Intervention de Thibault Bazin

Séance en hémicycle du mercredi 29 novembre 2017 à 15h00
Projet de loi de financement de la sécurité sociale pour 2018 — Article 11

Photo issue du site de l'Assemblée nationale ou de WikipediaThibault Bazin :

Madame la ministre, vous vous apprêtez à supprimer le régime social des indépendants – RSI. Certes, il faut le réformer, car de nombreux dysfonctionnements ont été constatés. Pour autant, la suppression de l'entité juridique que forme l'organisme RSI guérira-t-elle les travailleurs indépendants des maux dont ils souffrent ? Nous avons de sérieuses raisons d'en douter.

À partir du 1er janvier 2018, les travailleurs indépendants auront affaire aux mêmes interlocuteurs qu'auparavant. Leurs réponses seront certainement identiques aux précédentes. Peut-être prendra-t-on alors conscience que les problèmes du RSI dissimulaient un mal plus profond !

Depuis sa création en 2006, l'efficacité de son pilotage diminue. Tout l'enjeu consiste à tisser des liens entre des organismes qui n'ont pas besoin de travailler ensemble. Êtes-vous certaine, madame la ministre, que les flux liant les caisses d'assurance retraite et de la santé au travail – CARSAT – et les unions de recouvrement des cotisations de sécurité sociale et d'allocations familiales – URSSAF – seront fiables et sécurisés ? Les problèmes, essentiellement informatiques, ne risquent-ils pas de perdurer, voire d'empirer ? Les outils informatiques de l'URSSAF seront-ils à la hauteur ? Ils ne sont pas prévus pour une telle réforme. Espérons que la situation n'empirera pas !

Nos inquiétudes portent surtout sur la nécessaire prise en compte de la spécificité des travailleurs indépendants. Ne risquent-ils pas d'être noyés dans la masse ? Chaque travailleur indépendant fera-t-il l'objet d'une approche personnalisée ? Les spécificités de l'accompagnement des indépendants, telles que l'intégration du risque accident du travail-maladie professionnelle sans augmentation des charges au-delà de deux ans, seront-elles garanties à long terme ?

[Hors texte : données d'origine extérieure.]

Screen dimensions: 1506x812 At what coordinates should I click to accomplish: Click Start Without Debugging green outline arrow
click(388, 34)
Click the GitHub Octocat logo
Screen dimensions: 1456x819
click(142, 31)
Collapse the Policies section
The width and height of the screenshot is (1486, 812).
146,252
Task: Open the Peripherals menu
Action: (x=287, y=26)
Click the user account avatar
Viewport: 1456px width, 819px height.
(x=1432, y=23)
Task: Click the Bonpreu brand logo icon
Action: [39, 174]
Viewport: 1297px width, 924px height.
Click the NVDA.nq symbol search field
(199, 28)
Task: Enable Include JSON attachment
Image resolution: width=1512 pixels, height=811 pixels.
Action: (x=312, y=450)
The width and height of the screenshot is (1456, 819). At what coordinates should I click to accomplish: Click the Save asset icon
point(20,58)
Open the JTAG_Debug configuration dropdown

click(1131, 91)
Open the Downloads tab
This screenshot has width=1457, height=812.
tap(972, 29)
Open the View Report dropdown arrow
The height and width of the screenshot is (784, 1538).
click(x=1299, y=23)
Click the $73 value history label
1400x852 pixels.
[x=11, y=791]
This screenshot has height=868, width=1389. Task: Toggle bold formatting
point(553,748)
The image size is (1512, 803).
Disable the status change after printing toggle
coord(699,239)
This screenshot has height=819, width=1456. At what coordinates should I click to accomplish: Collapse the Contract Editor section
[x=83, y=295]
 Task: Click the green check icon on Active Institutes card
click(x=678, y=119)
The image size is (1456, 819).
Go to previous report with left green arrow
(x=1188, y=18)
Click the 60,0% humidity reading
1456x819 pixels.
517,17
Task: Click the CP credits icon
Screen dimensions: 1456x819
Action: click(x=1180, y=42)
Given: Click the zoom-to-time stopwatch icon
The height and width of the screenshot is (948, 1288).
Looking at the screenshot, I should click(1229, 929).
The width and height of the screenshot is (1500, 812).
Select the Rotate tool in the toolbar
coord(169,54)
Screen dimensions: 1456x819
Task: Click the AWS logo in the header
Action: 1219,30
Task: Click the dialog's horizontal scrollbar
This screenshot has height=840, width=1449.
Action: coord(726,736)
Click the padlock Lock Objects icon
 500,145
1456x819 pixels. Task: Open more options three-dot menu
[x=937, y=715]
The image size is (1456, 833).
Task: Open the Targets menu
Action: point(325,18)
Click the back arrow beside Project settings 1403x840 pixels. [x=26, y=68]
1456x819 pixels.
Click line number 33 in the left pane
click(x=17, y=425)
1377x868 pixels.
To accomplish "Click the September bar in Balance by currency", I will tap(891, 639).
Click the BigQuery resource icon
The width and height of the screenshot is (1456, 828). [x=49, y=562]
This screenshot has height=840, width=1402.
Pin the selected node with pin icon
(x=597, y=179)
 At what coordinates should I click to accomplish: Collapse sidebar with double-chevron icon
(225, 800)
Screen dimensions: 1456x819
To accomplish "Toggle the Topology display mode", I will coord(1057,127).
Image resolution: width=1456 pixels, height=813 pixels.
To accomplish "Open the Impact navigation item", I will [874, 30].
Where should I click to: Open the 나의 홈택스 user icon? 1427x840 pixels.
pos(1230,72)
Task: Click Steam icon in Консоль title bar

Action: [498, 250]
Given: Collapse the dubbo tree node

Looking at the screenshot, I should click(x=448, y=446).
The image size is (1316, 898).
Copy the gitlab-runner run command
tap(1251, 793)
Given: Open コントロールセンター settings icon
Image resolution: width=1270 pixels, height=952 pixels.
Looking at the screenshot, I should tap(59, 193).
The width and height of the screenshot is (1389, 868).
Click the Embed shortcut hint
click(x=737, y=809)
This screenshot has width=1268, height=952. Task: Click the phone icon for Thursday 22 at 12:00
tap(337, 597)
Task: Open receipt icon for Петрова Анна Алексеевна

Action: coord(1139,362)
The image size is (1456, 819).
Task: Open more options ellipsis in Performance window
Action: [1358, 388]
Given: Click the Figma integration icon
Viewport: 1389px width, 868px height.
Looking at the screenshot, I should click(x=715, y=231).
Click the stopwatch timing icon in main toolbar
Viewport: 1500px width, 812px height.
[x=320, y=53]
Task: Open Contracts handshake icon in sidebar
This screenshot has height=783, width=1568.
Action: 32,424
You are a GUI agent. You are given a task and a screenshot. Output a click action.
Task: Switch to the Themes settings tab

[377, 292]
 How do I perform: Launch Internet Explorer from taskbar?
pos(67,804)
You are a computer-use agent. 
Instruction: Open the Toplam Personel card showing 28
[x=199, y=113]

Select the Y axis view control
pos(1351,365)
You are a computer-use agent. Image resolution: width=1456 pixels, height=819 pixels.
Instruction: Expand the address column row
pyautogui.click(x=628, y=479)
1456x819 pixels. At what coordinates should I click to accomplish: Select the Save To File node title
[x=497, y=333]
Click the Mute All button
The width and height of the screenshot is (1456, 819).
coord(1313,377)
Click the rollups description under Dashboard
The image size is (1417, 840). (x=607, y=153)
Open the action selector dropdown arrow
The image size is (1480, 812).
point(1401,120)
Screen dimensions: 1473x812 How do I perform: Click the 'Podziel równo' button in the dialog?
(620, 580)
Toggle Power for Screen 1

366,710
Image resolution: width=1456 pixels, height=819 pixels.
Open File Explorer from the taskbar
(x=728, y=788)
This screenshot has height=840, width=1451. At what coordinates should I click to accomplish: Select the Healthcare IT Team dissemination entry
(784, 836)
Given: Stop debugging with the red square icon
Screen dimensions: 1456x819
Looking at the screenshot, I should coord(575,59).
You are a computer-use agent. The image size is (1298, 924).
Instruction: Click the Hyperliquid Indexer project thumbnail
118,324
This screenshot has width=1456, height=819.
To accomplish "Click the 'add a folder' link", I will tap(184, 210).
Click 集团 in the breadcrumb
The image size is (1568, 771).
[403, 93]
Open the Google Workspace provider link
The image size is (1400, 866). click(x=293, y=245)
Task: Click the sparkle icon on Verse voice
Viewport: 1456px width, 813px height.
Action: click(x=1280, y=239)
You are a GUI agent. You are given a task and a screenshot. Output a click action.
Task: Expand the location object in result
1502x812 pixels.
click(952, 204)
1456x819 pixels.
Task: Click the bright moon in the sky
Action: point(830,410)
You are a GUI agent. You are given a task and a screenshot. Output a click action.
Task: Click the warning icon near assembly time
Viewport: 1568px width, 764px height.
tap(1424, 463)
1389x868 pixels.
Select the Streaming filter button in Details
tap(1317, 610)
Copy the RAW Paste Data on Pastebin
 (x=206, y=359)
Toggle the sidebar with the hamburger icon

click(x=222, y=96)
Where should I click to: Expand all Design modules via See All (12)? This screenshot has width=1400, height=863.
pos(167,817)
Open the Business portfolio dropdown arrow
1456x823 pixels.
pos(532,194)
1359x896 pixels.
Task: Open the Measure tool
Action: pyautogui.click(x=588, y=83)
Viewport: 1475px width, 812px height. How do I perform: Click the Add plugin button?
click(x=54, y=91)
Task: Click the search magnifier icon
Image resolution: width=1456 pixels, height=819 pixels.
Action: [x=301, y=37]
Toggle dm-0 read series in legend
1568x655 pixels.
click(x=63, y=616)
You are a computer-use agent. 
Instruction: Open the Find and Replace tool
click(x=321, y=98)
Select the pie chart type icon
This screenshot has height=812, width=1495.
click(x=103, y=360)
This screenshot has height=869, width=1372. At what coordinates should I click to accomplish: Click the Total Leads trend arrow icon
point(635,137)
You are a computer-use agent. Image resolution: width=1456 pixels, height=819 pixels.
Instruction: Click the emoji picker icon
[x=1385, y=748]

Certes, le recouvrement avec l'URSSAF sera meilleur qu'avec le RSI. D'ailleurs, lorsqu'il s'est agi d'aider les gens en difficulté, celui-ci a établi des échéanciers sur vingt-quatre mois alors que l'URSSAF imposait un délai de six mois.

Par ailleurs, l'action sociale destinée aux indépendants permet une meilleure prise en charge médicale dès 60 ans, notamment en matière d'implants dentaires, alors que le régime général s'en tient à l'âge de 75 ans et à des critères plus durs. Mentionnons également l'aide au chauffage. Ces spécificités seront-elles maintenues ?

Les programmes spécifiques de prévention sanitaire et sociale, particulièrement importants dans ces métiers, seront-ils poursuivis ? Qu'adviendra-t-il des réserves des régimes de retraite complémentaire des indépendants, qui s'élèvent à 17 milliards d'euros ? Seront-elles transférées à l'association générale des institutions de retraite des cadres – AGIRC – et à l'association pour le régime de retraite complémentaire des salariés – ARRCO – , qui sont déficitaires ?

La France est riche de ses travailleurs indépendants, qui sont autant d'entrepreneurs, d'artisans et de talents aux savoir-faire essentiels. Dans leur intérêt, nous ne pouvons pas nous tromper et courir le risque de tomber de Charybde en Scylla.